Выбрать главу

Я вспомнил здесь этот случай, потому что, только прожив долгую жизнь, только своими руками испробовав, каково это было — добывать полвека назад этот самый «чистый» кремний, — можно в полной мере оценить и силовые выпрямители и всю нынешнюю радиоэлектронику…

В начале первой мировой войны я с последним поездом вернулся в Одессу. Что делать? Мне девятнадцать лет. Диплома нет. Либеральный министр народного просвещения граф Игнатьев, дядя генерала Игнатьева, автора известных мемуаров, разрешил мне сдавать государственные экзамены экстерном. Сейчас, спустя десятилетия, могу признаться, что это была самая трудная вещь, которую я сделал в жизни. За шесть недель надо было выдержать все полукурсовые экзамены, которые нормально сдавались в течение четырех лет, а также все выпускные. Всего набиралось 24. А так как я сдавал по физико-математическому факультету, то зубрить пришлось все, вплоть до астрономии. Но случилось чудо: я получил 24 «отлично». Это была сенсация. Наши профессора в коллективном письме попечителю учебного округа просили оставить меня при университете. Попечитель просьбе не внял. И я пошел работать на химический завод, а в свободное время приходил в университет заниматься электрохимией.
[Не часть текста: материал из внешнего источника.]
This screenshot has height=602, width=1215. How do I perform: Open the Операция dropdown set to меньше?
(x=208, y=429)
После Февральской революции меня оставили при университете для подготовки к профессорскому званию. Жил я в те годы очень беспокойно. В ранней молодости была у меня невероятная страсть выводить всех и вся на чистую воду. Наверное, через такой период проходят многие молодые ученые. Не знаю. Но у меня это выражалось слишком уж бурно. Все мне казалось в те годы в науке неправильным, и я тратил массу энергии, чтобы обратить первого встречного в свою веру. Я испортил отношения не только с одесскими, но даже и с зарубежными коллегами — я посылал статьи за границу с резкой критикой тогдашних авторитетов.
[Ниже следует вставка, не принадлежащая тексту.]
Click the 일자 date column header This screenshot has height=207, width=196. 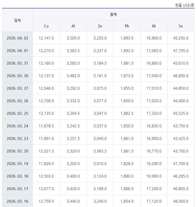(17, 20)
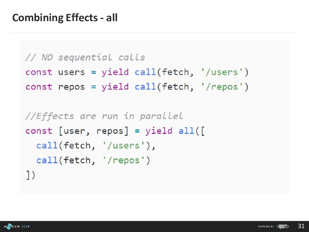Click the '[user, repos]' destructuring text
This screenshot has height=232, width=309.
click(x=94, y=131)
Прошло много лет, прежде чем я понял, что тратил на это слишком много сил. Со злонамеренной подтасовкой фактов в науке бороться, безусловно, нужно, а что касается обращения в собственную научную веру… Зачем? Если то, во что ты веруешь, окажется действительно правильным, то это со временем поймут и без твоего обличительного пафоса.

Правда, моя сверхъестественная горячность совпала по времени с довольно горячими событиями в естествознании. Рушились привычные представления. Ученые в этой сложной ситуации вели себя по-разному. У нас в Одессе хороший физик-акустик профессор Костерин, например, просто не верил в принцип относительности. Не верил — и все тут. А с ним приходилось не только общаться; ему я должен был сдавать магистерский экзамен по физике.
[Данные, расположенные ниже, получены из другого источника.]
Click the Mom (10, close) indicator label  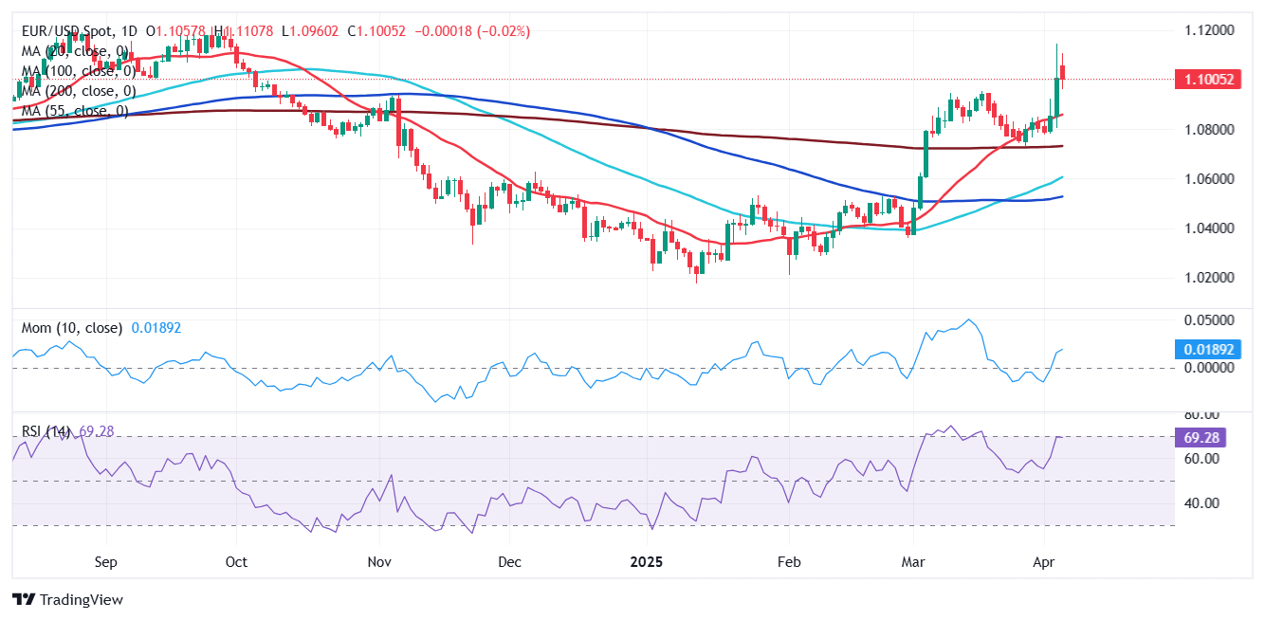(71, 328)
Был еще профессор Павлов. Уже при советской власти до самой своей смерти он занимал кафедру физической химии. Он предложил способ определения молекулярного веса жидкости, основанный на действительно нелепых предпосылках, и я имел неосторожность сказать ему об этом на одном собрании. Последний раз я встретил его на банкете в честь победы над фашистской Германией в 1945 году в Москве. Смотрю, идет наш Павлов, улыбается, забыл уже, сколько неприятностей доставил мне своими вздорными теориями. «Познакомьте, говорит, меня с Капицей». — «Пожалуйста», — говорю, подвожу его, рекомендую. «Петр Леонидович, — обращается к Капице Павлов, — я ваш большой поклонник, вы сделали блестящие вещи на низких температурах. Мы в Одессе тоже этим занимаемся». Я вижу, Капица обрадовался: каждому ученому приятно, когда работу хвалят знатоки, — но Павлов продолжает: «А вы знаете, мы пошли дальше вас. Вы работали при температурах, близких к нулю, а мы при температурах ниже абсолютного нуля». Тут уж Петр Леонидович несколько переменился в лице и поглядел на меня довольно неласково…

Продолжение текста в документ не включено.